When a line of the records below contains the string "cell", copy that whole line.

● ● ● ●

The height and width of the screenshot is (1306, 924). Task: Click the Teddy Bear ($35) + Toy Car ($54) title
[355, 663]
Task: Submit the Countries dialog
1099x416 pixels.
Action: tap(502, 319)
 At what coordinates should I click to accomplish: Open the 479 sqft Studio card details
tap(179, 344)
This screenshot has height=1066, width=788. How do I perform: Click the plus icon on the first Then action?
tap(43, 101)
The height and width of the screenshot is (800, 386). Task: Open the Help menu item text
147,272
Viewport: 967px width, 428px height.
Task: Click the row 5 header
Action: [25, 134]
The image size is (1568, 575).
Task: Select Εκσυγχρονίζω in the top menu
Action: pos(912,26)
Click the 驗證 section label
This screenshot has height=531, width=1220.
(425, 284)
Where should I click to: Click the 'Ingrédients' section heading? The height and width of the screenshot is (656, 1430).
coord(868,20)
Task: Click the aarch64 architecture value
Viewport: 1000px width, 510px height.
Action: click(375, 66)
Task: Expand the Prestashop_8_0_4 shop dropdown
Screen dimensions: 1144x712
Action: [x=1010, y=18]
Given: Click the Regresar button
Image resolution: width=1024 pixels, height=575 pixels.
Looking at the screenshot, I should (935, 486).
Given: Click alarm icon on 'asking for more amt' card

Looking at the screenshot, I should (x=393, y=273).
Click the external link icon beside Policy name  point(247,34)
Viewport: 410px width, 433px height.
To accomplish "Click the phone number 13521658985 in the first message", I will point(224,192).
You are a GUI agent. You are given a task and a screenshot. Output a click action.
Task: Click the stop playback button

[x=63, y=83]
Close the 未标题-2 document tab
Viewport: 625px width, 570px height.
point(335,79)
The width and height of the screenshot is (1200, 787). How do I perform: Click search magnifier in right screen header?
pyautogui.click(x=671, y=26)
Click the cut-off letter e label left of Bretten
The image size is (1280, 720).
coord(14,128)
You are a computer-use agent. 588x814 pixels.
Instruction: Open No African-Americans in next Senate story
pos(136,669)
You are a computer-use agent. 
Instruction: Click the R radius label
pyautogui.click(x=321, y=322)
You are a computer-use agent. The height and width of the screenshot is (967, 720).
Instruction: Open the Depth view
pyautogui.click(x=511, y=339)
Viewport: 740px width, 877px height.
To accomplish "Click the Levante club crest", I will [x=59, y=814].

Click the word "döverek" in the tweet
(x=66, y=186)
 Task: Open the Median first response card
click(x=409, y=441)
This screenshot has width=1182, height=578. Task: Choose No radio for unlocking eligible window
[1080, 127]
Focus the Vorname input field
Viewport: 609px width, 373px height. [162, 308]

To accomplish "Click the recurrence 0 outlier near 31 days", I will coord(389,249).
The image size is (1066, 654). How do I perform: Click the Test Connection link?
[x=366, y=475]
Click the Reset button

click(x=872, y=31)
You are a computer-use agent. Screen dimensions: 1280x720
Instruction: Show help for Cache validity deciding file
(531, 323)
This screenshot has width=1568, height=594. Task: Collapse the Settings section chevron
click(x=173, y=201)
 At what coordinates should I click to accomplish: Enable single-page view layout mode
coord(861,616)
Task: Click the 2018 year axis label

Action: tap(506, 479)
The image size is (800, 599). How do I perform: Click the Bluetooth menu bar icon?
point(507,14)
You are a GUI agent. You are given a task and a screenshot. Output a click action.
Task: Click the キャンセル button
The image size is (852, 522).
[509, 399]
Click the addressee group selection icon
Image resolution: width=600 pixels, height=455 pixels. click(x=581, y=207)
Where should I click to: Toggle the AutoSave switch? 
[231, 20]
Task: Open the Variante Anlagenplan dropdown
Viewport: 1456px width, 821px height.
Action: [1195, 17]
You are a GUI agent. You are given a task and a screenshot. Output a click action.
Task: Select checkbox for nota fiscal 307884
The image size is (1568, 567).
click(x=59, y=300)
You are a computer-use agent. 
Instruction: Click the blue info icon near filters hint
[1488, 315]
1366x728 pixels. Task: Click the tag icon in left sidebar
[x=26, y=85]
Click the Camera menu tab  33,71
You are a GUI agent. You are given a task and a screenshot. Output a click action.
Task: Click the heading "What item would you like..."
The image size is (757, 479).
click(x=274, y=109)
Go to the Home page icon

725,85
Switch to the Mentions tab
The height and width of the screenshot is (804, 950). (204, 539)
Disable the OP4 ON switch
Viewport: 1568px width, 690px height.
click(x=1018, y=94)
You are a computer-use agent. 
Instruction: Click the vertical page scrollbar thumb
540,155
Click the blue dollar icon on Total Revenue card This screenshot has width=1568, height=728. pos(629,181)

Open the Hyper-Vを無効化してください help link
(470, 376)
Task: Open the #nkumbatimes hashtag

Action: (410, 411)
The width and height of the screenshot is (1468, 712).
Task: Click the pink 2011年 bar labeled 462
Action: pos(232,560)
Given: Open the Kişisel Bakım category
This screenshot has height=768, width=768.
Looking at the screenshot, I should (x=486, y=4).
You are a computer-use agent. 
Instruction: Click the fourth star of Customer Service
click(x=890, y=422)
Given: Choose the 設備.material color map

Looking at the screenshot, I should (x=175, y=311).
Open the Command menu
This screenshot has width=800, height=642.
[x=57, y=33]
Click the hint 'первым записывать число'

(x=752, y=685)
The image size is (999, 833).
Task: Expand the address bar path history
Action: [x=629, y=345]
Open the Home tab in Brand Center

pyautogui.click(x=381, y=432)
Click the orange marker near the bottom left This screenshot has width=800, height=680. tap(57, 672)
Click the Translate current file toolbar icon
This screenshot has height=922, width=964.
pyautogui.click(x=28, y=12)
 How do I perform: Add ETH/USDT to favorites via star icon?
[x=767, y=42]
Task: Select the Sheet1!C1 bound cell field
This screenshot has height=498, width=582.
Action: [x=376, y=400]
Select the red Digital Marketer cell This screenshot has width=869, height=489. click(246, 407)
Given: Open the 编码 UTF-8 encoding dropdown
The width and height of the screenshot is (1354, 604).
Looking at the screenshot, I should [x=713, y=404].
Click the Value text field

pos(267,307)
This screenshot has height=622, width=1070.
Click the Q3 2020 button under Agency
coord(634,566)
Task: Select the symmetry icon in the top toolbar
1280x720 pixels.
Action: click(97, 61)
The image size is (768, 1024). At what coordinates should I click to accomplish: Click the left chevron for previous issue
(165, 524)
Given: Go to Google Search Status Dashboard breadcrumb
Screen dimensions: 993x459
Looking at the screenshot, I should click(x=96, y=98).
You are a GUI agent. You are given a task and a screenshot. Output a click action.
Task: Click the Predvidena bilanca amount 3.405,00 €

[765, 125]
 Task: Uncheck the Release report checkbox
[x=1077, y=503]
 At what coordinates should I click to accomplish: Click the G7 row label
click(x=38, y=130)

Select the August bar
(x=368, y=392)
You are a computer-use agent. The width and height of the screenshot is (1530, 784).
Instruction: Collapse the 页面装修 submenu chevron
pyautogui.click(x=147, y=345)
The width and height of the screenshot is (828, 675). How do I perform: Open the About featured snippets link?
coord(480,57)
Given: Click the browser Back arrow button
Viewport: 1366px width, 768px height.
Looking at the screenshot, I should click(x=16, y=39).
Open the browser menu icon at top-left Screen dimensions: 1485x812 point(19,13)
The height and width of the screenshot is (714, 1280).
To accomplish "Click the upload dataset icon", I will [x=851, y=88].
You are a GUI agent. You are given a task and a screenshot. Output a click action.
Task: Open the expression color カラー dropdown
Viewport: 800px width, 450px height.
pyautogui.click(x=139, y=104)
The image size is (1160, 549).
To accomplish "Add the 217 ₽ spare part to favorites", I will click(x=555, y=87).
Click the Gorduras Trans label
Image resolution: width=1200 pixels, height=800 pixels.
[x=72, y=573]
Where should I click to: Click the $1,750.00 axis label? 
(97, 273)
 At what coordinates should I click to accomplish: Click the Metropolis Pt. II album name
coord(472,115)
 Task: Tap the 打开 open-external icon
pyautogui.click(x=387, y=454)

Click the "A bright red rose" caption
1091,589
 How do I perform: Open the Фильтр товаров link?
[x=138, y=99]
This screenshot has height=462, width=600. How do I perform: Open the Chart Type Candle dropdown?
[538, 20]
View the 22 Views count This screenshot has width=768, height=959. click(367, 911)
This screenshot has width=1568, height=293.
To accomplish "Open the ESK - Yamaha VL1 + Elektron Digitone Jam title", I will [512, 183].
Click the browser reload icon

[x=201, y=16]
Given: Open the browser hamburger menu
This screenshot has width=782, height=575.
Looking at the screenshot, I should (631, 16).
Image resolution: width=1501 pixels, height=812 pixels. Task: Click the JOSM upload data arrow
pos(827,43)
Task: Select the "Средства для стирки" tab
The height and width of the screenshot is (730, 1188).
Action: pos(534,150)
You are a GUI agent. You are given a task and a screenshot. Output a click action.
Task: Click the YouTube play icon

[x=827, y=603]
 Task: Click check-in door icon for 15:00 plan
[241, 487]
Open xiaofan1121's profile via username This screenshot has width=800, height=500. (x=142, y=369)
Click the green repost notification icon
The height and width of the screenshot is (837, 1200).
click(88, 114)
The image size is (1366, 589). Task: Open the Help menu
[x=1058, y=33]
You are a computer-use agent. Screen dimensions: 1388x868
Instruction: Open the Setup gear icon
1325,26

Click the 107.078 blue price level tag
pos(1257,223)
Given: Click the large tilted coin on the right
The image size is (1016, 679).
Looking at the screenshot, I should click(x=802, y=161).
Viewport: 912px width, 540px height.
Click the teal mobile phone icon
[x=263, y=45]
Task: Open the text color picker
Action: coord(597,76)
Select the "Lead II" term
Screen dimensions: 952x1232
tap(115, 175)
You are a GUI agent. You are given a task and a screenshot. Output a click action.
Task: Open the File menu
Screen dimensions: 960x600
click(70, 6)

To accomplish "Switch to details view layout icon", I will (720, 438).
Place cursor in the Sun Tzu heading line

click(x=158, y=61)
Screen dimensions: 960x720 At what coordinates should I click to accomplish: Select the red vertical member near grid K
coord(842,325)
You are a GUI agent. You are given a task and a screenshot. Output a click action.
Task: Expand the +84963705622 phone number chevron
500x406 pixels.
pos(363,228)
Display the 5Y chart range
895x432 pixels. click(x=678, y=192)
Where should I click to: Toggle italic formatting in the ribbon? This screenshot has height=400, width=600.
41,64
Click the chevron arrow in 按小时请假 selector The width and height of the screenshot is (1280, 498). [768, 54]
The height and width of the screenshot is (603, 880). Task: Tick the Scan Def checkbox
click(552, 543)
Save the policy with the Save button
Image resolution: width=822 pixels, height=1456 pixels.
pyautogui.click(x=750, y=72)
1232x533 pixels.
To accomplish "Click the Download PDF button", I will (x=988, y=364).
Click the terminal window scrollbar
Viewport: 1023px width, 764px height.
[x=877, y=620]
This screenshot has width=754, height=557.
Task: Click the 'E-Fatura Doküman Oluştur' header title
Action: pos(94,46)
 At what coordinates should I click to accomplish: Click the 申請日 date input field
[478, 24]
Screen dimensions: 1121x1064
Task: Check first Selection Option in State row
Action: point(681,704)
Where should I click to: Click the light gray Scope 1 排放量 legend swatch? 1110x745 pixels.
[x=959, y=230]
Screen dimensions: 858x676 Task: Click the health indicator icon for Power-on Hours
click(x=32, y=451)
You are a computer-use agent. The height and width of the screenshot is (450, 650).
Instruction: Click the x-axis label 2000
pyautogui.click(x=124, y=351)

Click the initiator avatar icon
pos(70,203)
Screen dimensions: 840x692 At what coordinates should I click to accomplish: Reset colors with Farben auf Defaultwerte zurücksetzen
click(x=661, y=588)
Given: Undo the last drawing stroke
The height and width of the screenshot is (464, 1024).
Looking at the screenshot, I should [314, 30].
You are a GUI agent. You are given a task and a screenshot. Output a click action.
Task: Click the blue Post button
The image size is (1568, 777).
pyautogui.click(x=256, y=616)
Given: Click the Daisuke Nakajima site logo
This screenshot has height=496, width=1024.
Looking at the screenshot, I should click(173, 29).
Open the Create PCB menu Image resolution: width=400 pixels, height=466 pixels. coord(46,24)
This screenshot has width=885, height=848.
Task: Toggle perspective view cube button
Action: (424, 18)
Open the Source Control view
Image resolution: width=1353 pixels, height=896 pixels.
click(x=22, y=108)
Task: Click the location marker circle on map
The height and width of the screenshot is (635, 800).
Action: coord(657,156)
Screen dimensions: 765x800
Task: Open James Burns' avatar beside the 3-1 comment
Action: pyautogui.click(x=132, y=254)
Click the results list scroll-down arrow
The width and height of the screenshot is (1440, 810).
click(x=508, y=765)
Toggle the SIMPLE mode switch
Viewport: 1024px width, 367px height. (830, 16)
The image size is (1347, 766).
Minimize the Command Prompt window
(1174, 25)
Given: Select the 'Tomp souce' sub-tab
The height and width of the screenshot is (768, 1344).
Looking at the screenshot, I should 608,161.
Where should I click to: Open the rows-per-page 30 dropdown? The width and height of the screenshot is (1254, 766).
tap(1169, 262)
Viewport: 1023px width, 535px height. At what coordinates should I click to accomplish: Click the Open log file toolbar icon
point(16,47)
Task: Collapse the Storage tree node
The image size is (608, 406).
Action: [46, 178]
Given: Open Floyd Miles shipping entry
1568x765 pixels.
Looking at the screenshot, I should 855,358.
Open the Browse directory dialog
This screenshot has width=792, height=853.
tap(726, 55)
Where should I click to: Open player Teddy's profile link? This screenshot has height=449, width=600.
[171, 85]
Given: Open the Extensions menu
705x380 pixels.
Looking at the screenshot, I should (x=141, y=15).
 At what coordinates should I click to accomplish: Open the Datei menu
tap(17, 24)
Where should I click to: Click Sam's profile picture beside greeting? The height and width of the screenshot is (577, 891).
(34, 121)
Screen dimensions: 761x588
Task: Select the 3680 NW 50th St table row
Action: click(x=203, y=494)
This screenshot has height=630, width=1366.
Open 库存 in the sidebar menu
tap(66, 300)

● ● ● ●

* [YOUR SOLUTION]:
Task: Select the Sheet1!C1 bound cell field
Select the red Digital Marketer cell This screenshot has width=869, height=489. click(246, 407)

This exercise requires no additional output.